I confess that I, a poor, miserable sinner, had mixed feelings about working in an LCMS congregation. Having spent my childhood and teenage years in Lutheran schools and churches I consider myself to have a pretty good understanding of the history and beliefs of the synod. I'm pretty sure that factored rather heavily into the hiring committee's decision to offer me the job in the first place. However, in the years following high school graduation, I didn't exactly embrace my Lutheran heritage. At the time that I interviewed with St. Stephen I was attending an church that was born out of the emerging church movement less than a decade ago. We use words like "posture" and "co-journey" and advocate for social justice and the blessing of sharing presence in community. I worshipped alongside vegans and artists and hipsters and charity workers who live in community houses (I still do, actually, I just keep that on the DL when I'm with the Lutherans). Anyway, in the time that I've been back, I think I've adjusted well. It turns out that reading the catechism is a lot like riding a bike or returning to a foreign language - it all comes back to you.
I keep my Christmas lights up all year round. I found them at a thrift store down the street. Best purchase ever. |
The door in my office is cold and white and made of something that is definitely not wood. When I moved in I had these great hopes of decorating in a nature-inspired sort of hipster-trendy fashion. Like this. But what I ended up with, after a great many hours of work, is what you see on the left. I found a picture of some vines online. I copy-pasted it into a word document and printed it off, along with my name in whatever font that happens to be. Then I traced it onto a transparency and projected it onto a large sheet of green butcher paper (which I borrowed from the preschool supply closet). In the middle of my project the light burned out on the overhead (yes, overhead) projector. So we got a new one, and I finished tracing. Then I went over everything with a Sharpe. Then I cut it just enough to fit through the laminator (bottom right-hand corner of the photo). After laminating I cut it out again, each and every curve of it. It is now taped to my door, where it will stay until I leave St. Stephen. I will probably take it with me.

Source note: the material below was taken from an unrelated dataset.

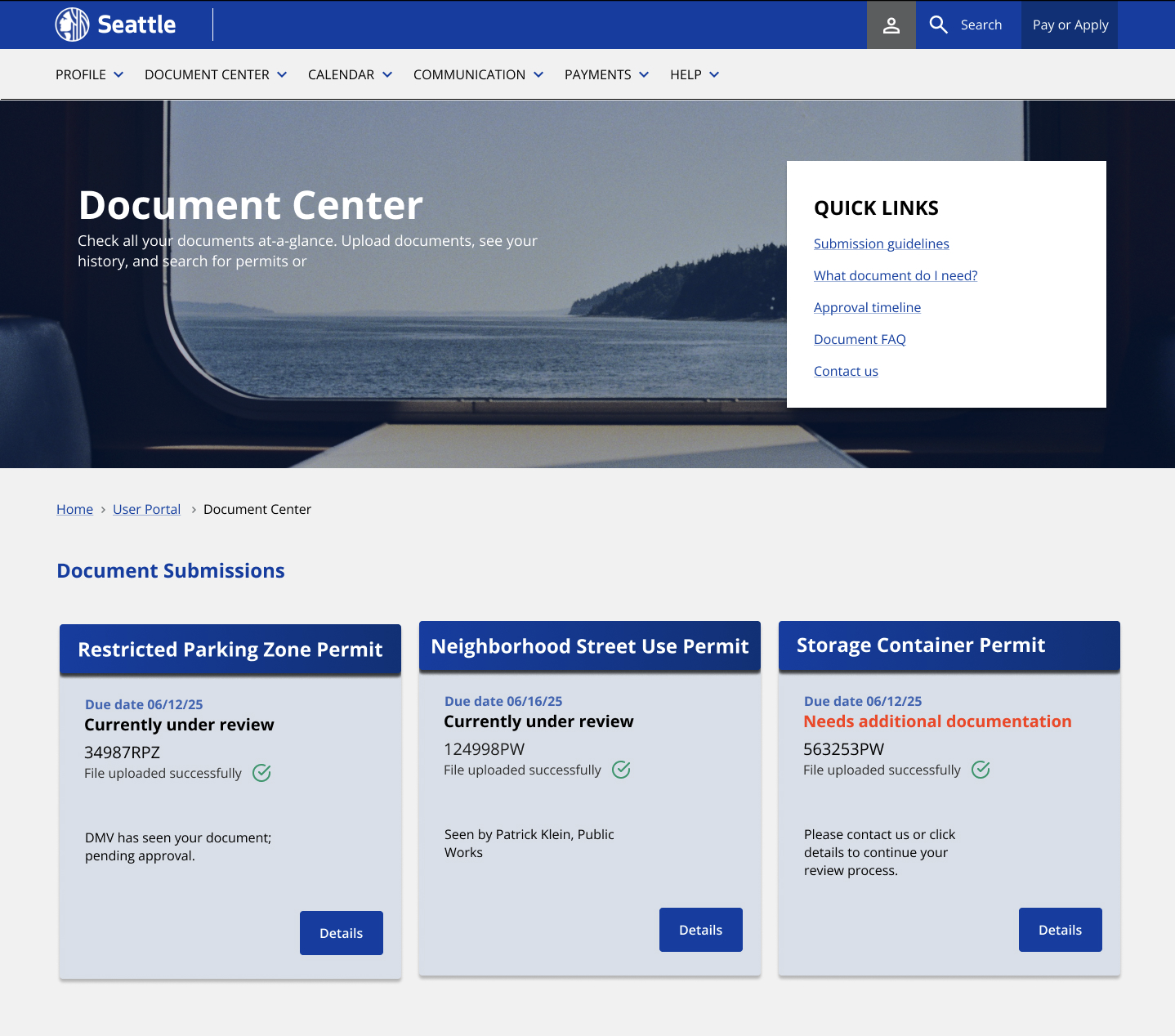This screenshot has width=1175, height=1036.
Task: Open the Calendar dropdown arrow
Action: (387, 75)
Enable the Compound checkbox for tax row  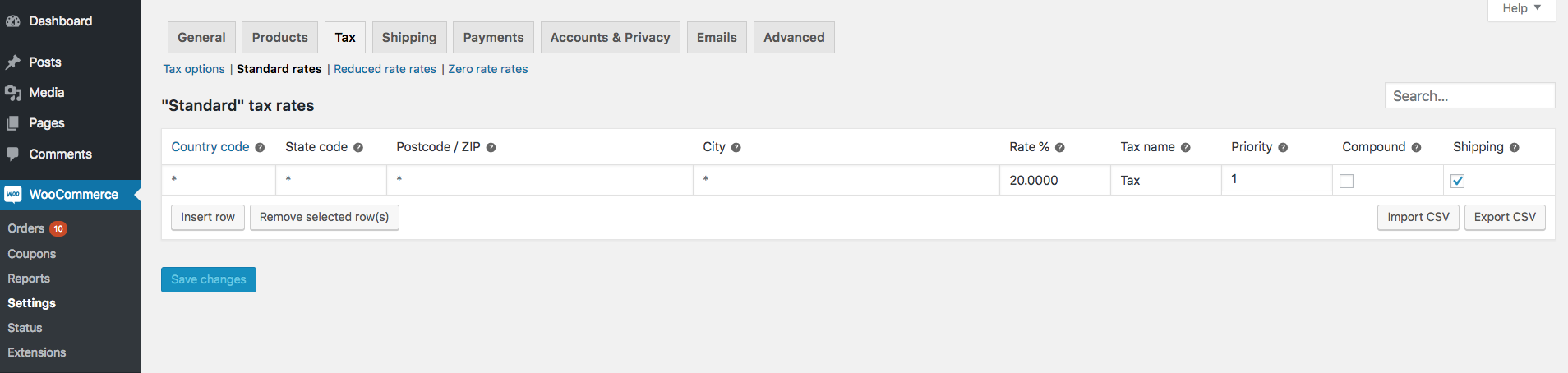click(1346, 181)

Just outside the door of my office is a bulletin board. A week after I started someone asked me if I would mind "taking charge" of the board. The teacher and amateur crafter within me were delighted. A few days later I tore down the sad looking construction paper pumpkins and laminated paper-bag hay bails in order to create the "Meet Amanda" board. What I intended to be a way to make myself more accessible and familiar to the congregation turned into a shrine to myself. It stayed up for a good two months before I decided to put up the January calendar.
There was also a "Meet You" section that invited the kids or congregation members to share a little about themselves. Mostly I learned how many dogs and cats they had, but it was a start to getting to know my kids. In the past year that has probably been my favorite part of this position. People make a lot of things worthwhile that you otherwise wouldn't dream of doing - like color-coding and sorting quizzes on the third article of the Apostles Creed or reading through five different children's programs in an attempt to find one that you can actually pull off.